De nuevo, Bàrnabo, antes de bajar las escaleras, se detiene a mirar atrás. Las camas alineadas, los rectángulos de sol en el suelo, toda una existencia feliz.
Debería despedirse de sus compañeros, pero están todos dando una vuelta. Ya, el servicio, las exigencias del servicio; pero bien que podía detenerse alguno. Que se vayan todos al infierno. Se despedirá de ellos en otra ocasión.
Invadido por un ligero cansancio, Bàrnabo se ha sentado en el salón de la planta baja. Tiene los codos sobre la mesa, la vista fija al frente, y no se ha percatado de que la corneja, de la que se había olvidado, ha bajado en silencio tras él y descansa sobre su hombro.
Pero he aquí que se oye una voz clara afuera en la explanada.
—¡Bàrnabo! ¡Bàrnabo! —Su compañero Bertòn ha vuelto. Aparece en el umbral, con el sol de fondo, cojeando por la herida. Sonríe—. Adiós, Bàrnabo.
Bàrnabo se levanta, no sabe qué decir, le tiende la mano.
—¿Qué tal va la herida?
Silencio; las nubes tapan el sol.
—Eh, quién lo habría dicho nunca —dice Bertòn; después espera algún minuto—. Y ahora, ¿adónde piensas ir?
—No sé. De veras que no lo sé. A la Cima de la Polveriera…
Sonríen; han salido, pero se detienen de nuevo. La puerta estuvo una vez pintada de verde. Ahora el color se ha cuarteado. Alguien, con un cuchillo, ha grabado las letras: SAN NICOLA. Más abajo, se ven las señales de los zapatos herrados que todos, para entrar, golpean contra ella. Los escalones de piedra se han alisado en pocos meses y por encima caminan algunas hormigas. Bàrnabo considera atentamente todo esto, con la cabeza algo reclinada.

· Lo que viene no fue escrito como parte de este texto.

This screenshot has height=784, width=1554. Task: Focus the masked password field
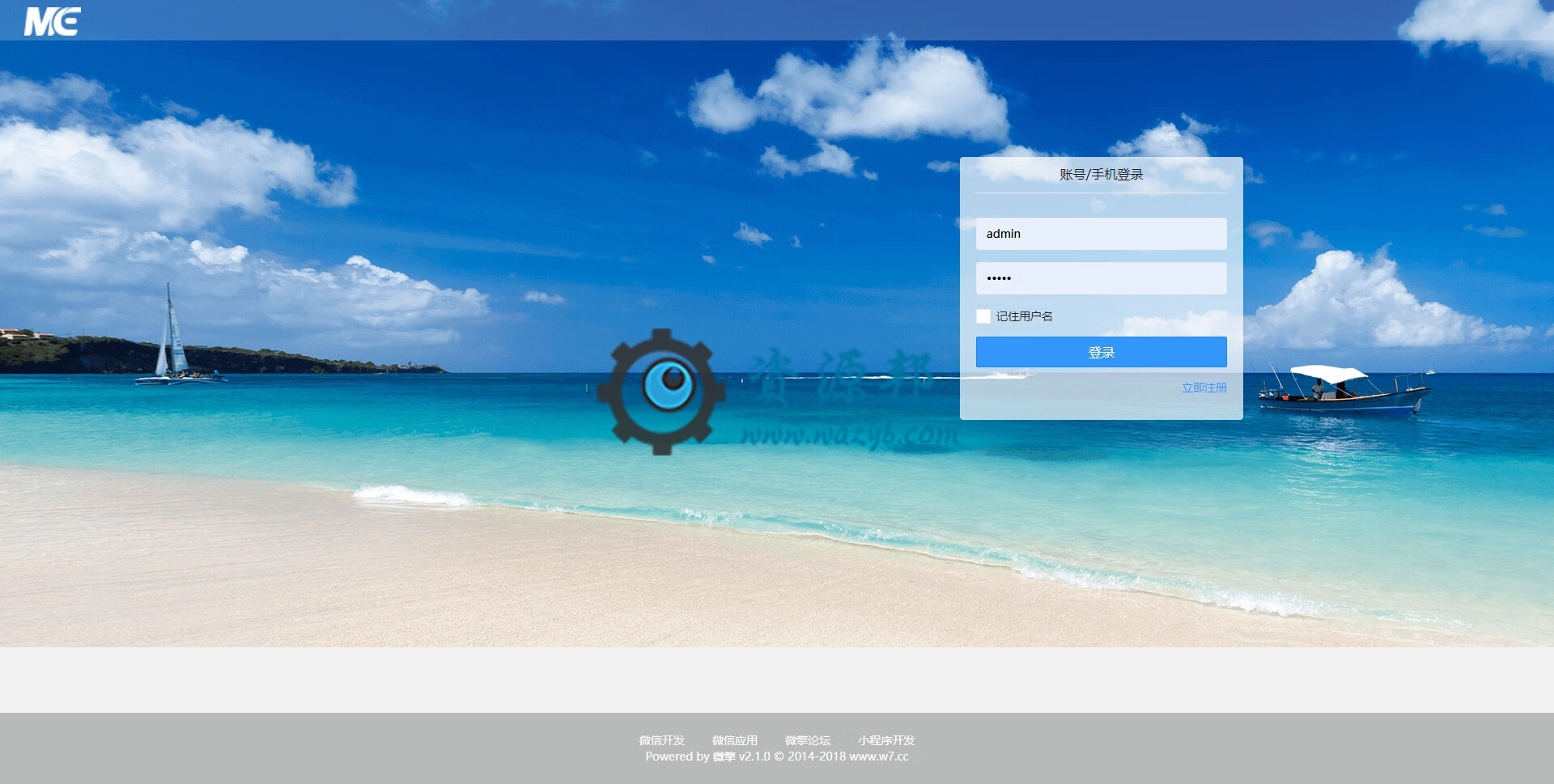(x=1101, y=278)
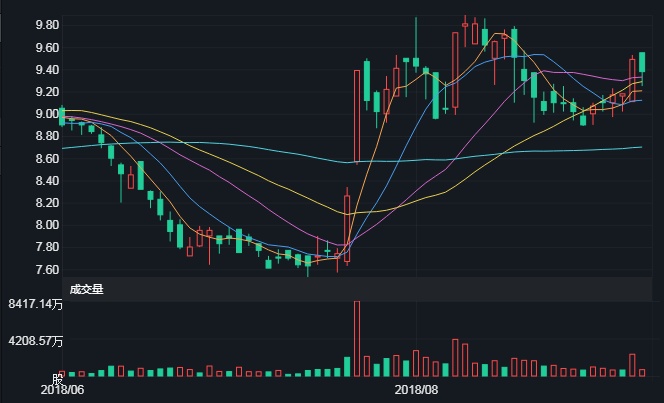
Task: Click the tallest red volume bar
Action: coord(357,338)
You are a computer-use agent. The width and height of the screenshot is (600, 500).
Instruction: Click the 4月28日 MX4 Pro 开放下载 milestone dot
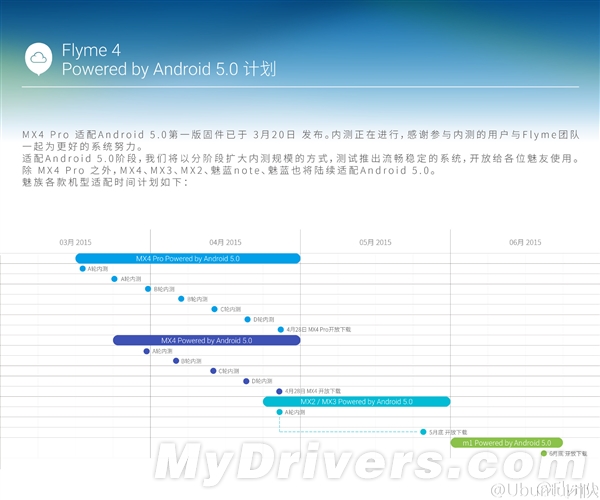(x=281, y=329)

Los dos guardabosques caminan por el prado, uno al lado del otro; por las peñas pasan grandes sombras. Ambos caminan despacio, mirando al suelo. Ninguno de los dos se ha percatado de que la corneja viene tras ellos saltando fatigosamente. Cruzan así la explanada, no en dirección a la carretera que baja a San Nicola, sino a la Casa de los Marden. Bertòn lo hace para no dar a su amigo la impresión de acompañarle a la salida; el otro, porque no lo piensa.
—Y ¿cuánto tiempo hace? —pregunta Bertòn con su voz clara.
—Tres años, no te acuerdas, y parecía… —Bàrnabo da un ligero suspiro. Están en el borde del bosque. Bàrnabo no puede hablar. Señala, así, con la cabeza, sonriendo ligeramente, a una altísima peña, toda resplandeciente de sol. Después abraza a Bertòn. Mirad cómo se aleja ahora.